Extracted data entries:
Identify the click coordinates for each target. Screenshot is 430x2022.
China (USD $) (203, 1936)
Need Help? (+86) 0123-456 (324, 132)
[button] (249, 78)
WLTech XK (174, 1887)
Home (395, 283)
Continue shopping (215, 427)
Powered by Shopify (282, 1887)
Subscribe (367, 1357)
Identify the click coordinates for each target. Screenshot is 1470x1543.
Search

...

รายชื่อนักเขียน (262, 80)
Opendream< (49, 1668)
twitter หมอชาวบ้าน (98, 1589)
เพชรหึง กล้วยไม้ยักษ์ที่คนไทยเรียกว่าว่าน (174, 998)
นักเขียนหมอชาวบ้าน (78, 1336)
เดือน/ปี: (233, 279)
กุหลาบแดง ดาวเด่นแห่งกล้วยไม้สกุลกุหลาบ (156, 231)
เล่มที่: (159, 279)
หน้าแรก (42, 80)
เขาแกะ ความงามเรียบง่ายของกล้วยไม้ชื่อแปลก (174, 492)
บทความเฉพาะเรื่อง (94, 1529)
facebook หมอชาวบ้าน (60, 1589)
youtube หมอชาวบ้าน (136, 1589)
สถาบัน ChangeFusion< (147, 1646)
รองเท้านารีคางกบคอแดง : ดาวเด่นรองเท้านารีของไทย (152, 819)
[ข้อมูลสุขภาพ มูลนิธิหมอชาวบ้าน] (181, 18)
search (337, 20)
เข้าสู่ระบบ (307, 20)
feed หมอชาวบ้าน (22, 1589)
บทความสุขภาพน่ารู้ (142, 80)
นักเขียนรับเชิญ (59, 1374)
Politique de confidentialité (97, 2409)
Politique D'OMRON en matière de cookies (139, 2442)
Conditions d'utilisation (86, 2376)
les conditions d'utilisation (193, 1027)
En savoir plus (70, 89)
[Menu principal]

Aim of the exercise:
From the line that has "สถาบัน ChangeFusion< (147, 1646)" through the line that has "Politique D'OMRON en", copy every line exactly as it appears above, and leave out all others.

Task output:
สถาบัน ChangeFusion< (147, 1646)
รองเท้านารีคางกบคอแดง : ดาวเด่นรองเท้านารีของไทย (152, 819)
[ข้อมูลสุขภาพ มูลนิธิหมอชาวบ้าน] (181, 18)
search (337, 20)
เข้าสู่ระบบ (307, 20)
feed หมอชาวบ้าน (22, 1589)
บทความสุขภาพน่ารู้ (142, 80)
นักเขียนรับเชิญ (59, 1374)
Politique de confidentialité (97, 2409)
Politique D'OMRON en matière de cookies (139, 2442)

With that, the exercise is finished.